A Watson Fellowship took Isherwood to Europe in 1981, where his career as a performer has flourished.

It was in 1983 that he met the man he calls "the most famous living composer" -- Karlheinz Stockhausen -- who Isherwood says gave him his first big break into opera.

"I made my operatic debut at the Royal Opera House, Covent Garden in London, performing the role of Lucifer in (Stockhausen's) opera, 'Donnerstag aus Licht,'" he says, and has worked with Stockhausen ever since. Isherwood notes he has performed all of Stockhausen's works for bass voice in concerts around the world, as well as in the world premieres of Stockhausen's operas "Montag aus Licht," "Dienstag aus Licht" and "Freitag aus Licht."

Isherwood also is founder of VOXNOVA, a vocal ensemble devoted to contemporary music. The ensemble, he says, "gives me the opportunity to have control over all aspects of a performance -- choice of singers, program, staging, lighting…as well as to perform works for (the) solo voice and chamber music." His ensemble has performed at major festivals around the globe and has produced several CDs, the most recent of which is a collection of works by Luigi Nono that will be released in the spring.

This past summer, Isherwood and two of his students, Lisa Biamonte and Lorena Guillen, traveled to Kurten, Germany, where they participated in the Stockhausen Kursen -- run by Stockhausen -- to prepare for a performance of the German composer's work, "In the sky I am walking…Indian Songs," scheduled for April in the UB Center for the Arts. This coming summer, those same students and several others are scheduled to return to Stockhausen Kursen.

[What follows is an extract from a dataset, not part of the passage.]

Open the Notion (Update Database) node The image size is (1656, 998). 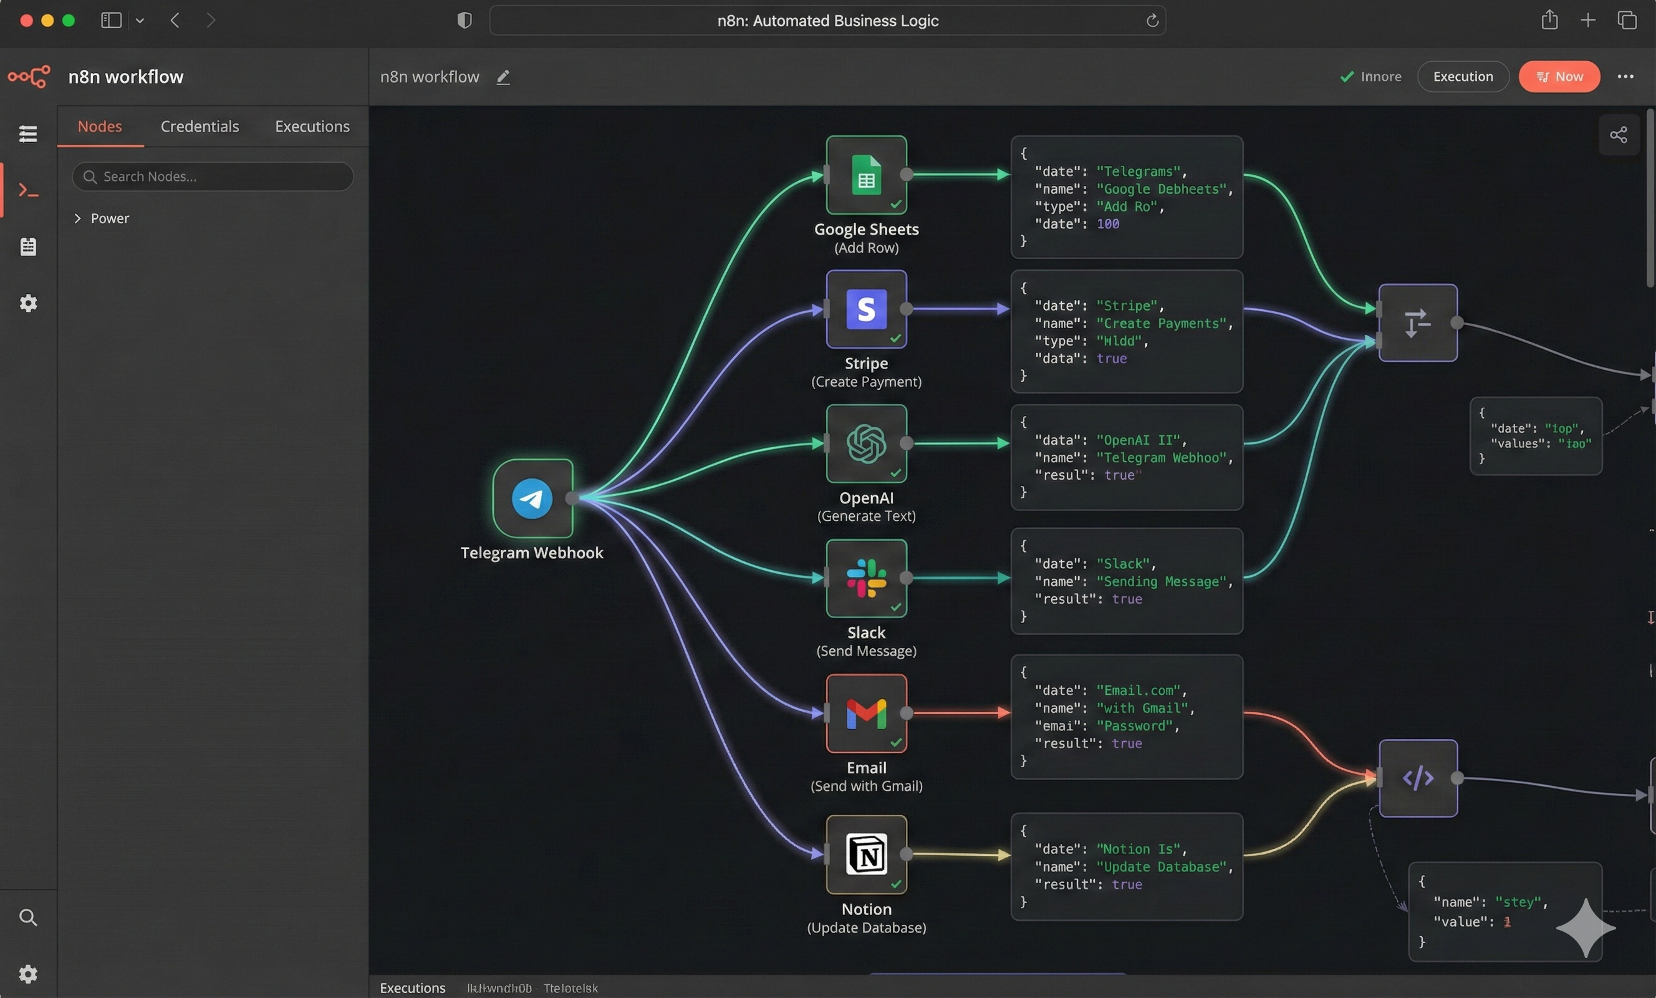click(866, 855)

He also has worked with jazz legend Steve Lacy for the past five years, the pair performing most recently together at the Venice Biennale and in Paris, with plans to record together in the near future. Their collaboration has afforded Isherwood the opportunity to put his musical prowess to work in a Western New York venue.

Lacy introduced Isherwood to Mark Goldman, owner of the Calumet Arts Cafe in downtown Buffalo. That introduction has produced the first in a series of musical collaborations between the UB Department of Music and the Calumet -- something that Isherwood says will become an annual occurrence.

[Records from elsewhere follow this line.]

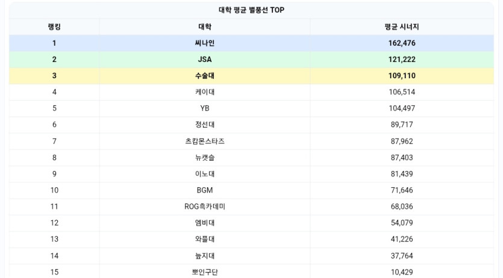Select 뉴캣슬 in the table
Screen dimensions: 503x278
205,158
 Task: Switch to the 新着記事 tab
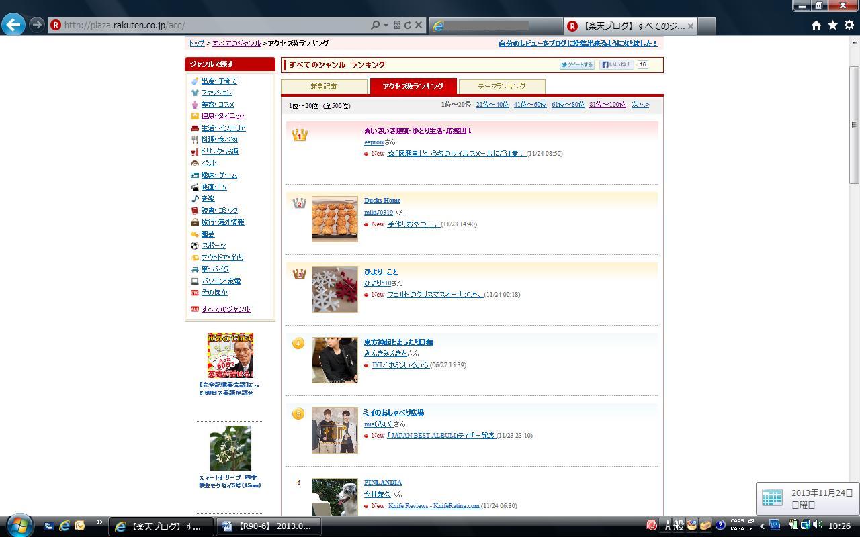pos(324,87)
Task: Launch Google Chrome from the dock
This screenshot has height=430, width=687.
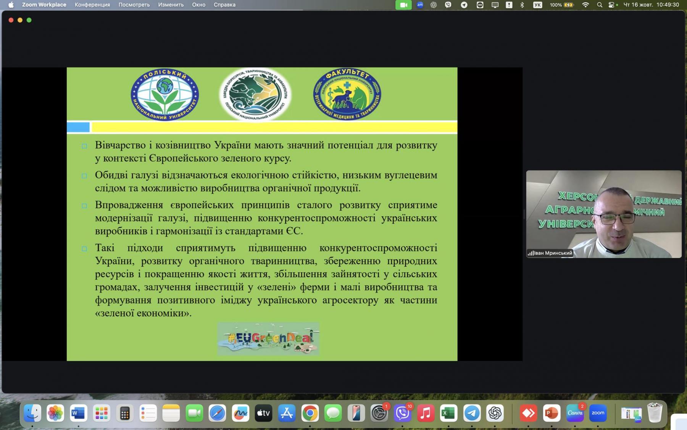Action: pyautogui.click(x=310, y=413)
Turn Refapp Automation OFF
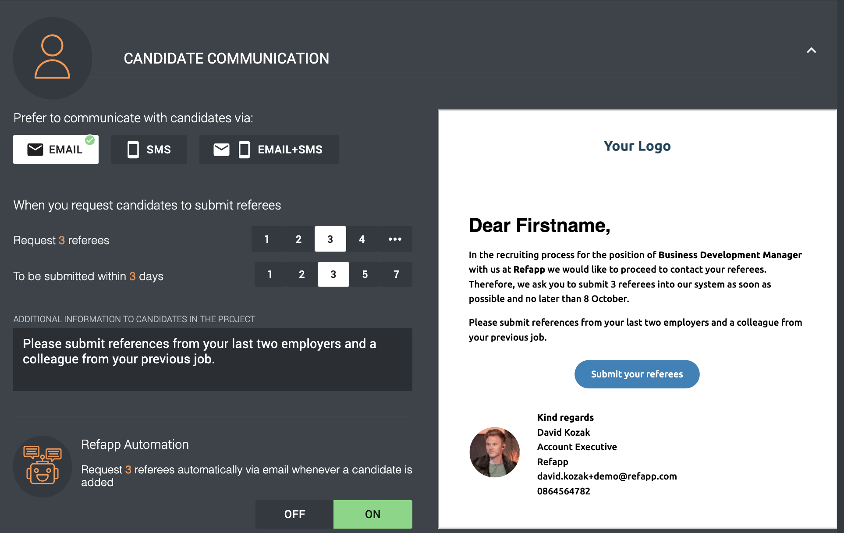This screenshot has width=844, height=533. [294, 514]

He says he became involved in the project with the Calumet "to bring UB back to (downtown) Buffalo and help the students get a real, paying gig in front of a real audience."

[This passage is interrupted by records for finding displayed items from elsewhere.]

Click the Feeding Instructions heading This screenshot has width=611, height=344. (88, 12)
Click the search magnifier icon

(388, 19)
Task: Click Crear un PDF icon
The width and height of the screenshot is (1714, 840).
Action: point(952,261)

The first collaboration in October featured Guillen performing tangos with Alejandro Rutty and Tito Castro. Upcoming events will include Jon Nelson's Eclectic Band, The Royal Pitches, Standards -- which will be sung by Biamonte and Molly Gasbarrini, another UB student -- and a tribute -- with big-band accompaniment -- to jazz legend Al Hibbler, sung by Isherwood himself.